I will find you, and I will kill... ah I mean, write you a strong letter because I understand your own personal issues and we're obviously misunderstanding your motives here. Let's come to middle ground here.
 
Then give them plot armor. TV shows do it all the time, to the point that it gets ridiculous. Minor characters get killed or maimed all over the place, while the protagonist gets through the very same situations without a scratch. (Maybe that's why the Chosen One is such a trope in fantasy.)

Or just don't write about situations that are likely to get people killed or maimed. Though I would guess that if you're not doing that, you wouldn't be raising this issue.
I have to agree with Rosemary Tea here. If you don't have the heart to put permanent scars on your characters, plot armor is the way to go. Have you watched any shonen anime? Even if the main characters are all poisoned or something like that and they are beyond healing, they usually make it out OK at the end of an arc. You should probably do something similar.

To answer your question, I cant say I can relate at all because my preferences are usually darker than lighthearted. I have to argue that its more appealing to readers. I mean if your characters went through tremendous ordeals countless times, and every single time they come out on top and are all fine without any scars, it gets kinda boring, no?
 
The drama and hardship you put them through has a purpose -- everything they go through should reveal more of them to themselves and to the readers. By letting them fulfil their purpose in your story, you can get to know them even better. You can't see the beauty of a geode if you won't break it open.

(Obviously, "break it open" here depends on your genre and your specific story. You don't have to permanently hurt anyone if that's not the kind of story you're writing.)
 

BearBear

Troubadour
if your characters went through tremendous ordeals countless times, and every single time they come out on top and are all fine without any scars, it gets kinda boring, no?

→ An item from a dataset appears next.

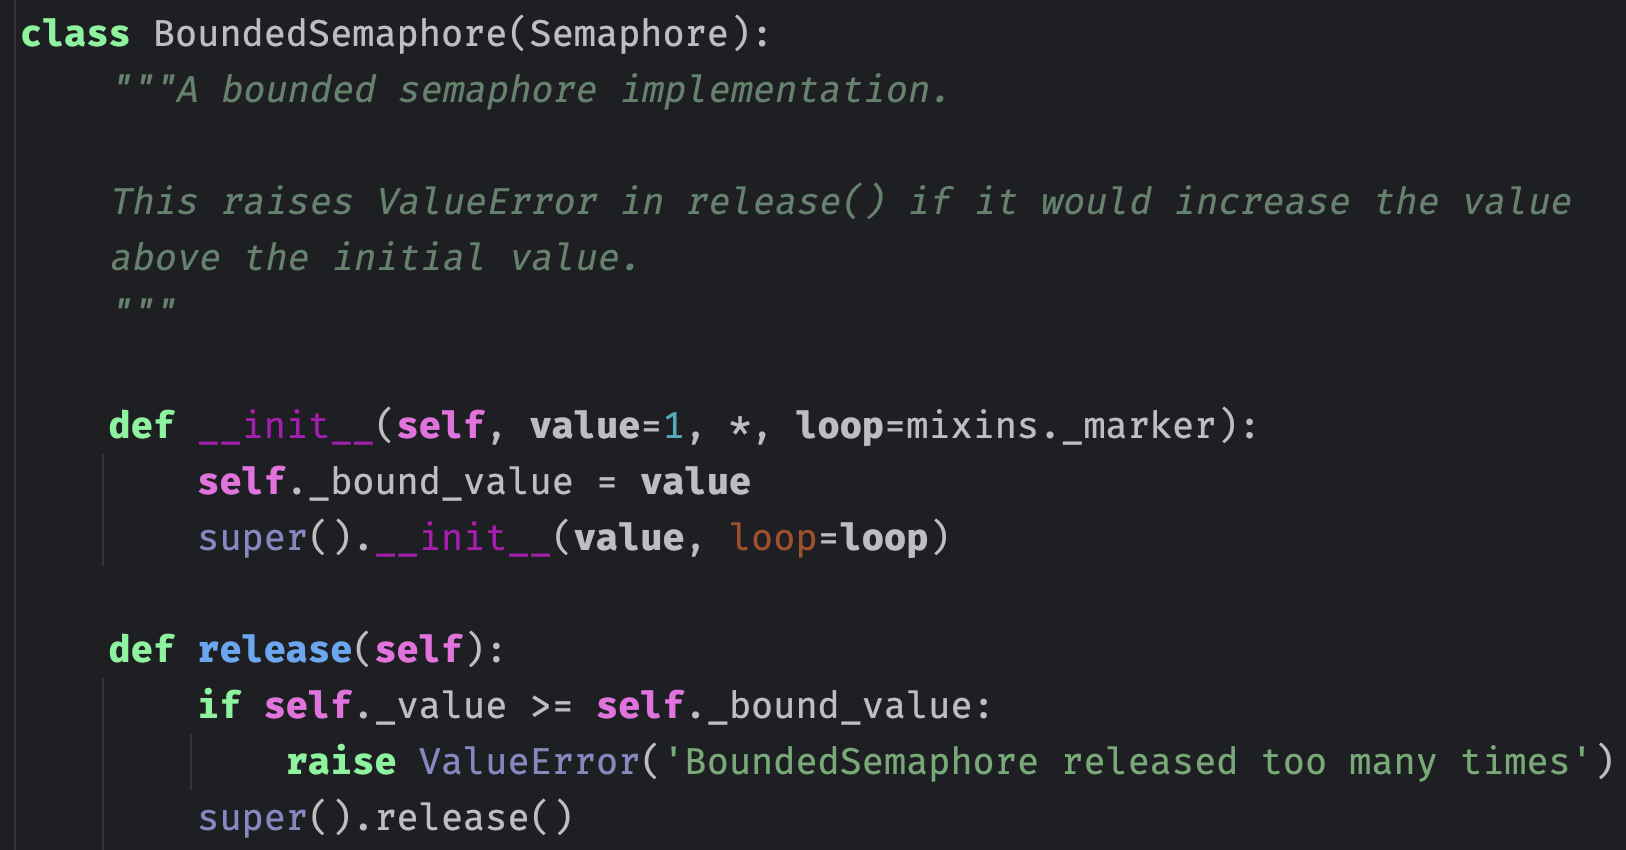Screen dimensions: 1626x850
Task: Click the closing triple quotes of docstring
Action: (x=145, y=304)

This is where the challenge comes in. To do this and still make it interesting is an art. I can't even think of an anime I liked that this wasn't true.
 
This is where the challenge comes in. To do this and still make it interesting is an art. I can't even think of an anime I liked that this wasn't true.
You might want to look at some superhero stories. They're good at pulling this specific thing off. Especially older superhero cartoons like the DCAU, where story arcs are very slow (if they exist at all) and the heroes are essentially the same characters every episode (so they can be shown on TV in any order). Lots of 'pulp' series are good at this actually, because they're designed to be read in any order; your average Western or detective noir character won't be permanently scarred over the course of the story but the individual books are still very engaging.